We are pretty good on our own. We’re pretty good at waiting. We don’t really get bored or fed-up. We enjoy each others company. We can always find things to do. But, I am aware that we are being very unproductive as we wait. Let’s be honest, we are being quite lazy and self-indulgent.

We’ve decided this morning, that this month we are going to try and be better at waiting, to find a way to be more productive. We both agree that we need to be more disciplined and structured in terms of how we spend our time. I have a couple of writing projects on the go that I could easily finish if I just put my mind to it.
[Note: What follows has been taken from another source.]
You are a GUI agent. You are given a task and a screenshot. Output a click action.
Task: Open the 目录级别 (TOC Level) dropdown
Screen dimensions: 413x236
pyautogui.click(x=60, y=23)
M thinks we should spend more time on the business, developing our off-the-shelf workshops, writing articles for the news/blog and exploring what we can do virtually.

So, from tomorrow, my new routine should look something like this:

Spend a day a week focussing on one of the following:

  • Wait for Me – the second edit of my first novel
  • Rachel’s Story – the biography project
  • Keyways Consulting – (our business) workshops and news/blog articles
  • General Writing – short story competitions, Writers Group homework and critiques, my blog etc.
  • Ad Hoc activities such as Accounts and Admin etc.

My new daily schedule should look something like this:

  • Up, showered and dressed by 9!
  • Write this blog between 9 and 10 while M does his workout.
  •  WORK between 10 and 12
  •  Lunch 12 till 1
  • WORK between 1 and 4
  • Bike Ride or Walk 4 till 5
  • Cool-down, rehydrate and watch the news between 5 and 6
  • Cook between 6 and 7
  • Eat between 7 and 8
  • TV
  • Bed

I’m not going to be ridiculously rigid about it, but it should mean that I get a good amount of work done in two chunks before and after lunch each day.

On Saturdays we are going to do some cleaning and jobs around the house and garden, rewarding ourselves with a “lazy” day on Sundays.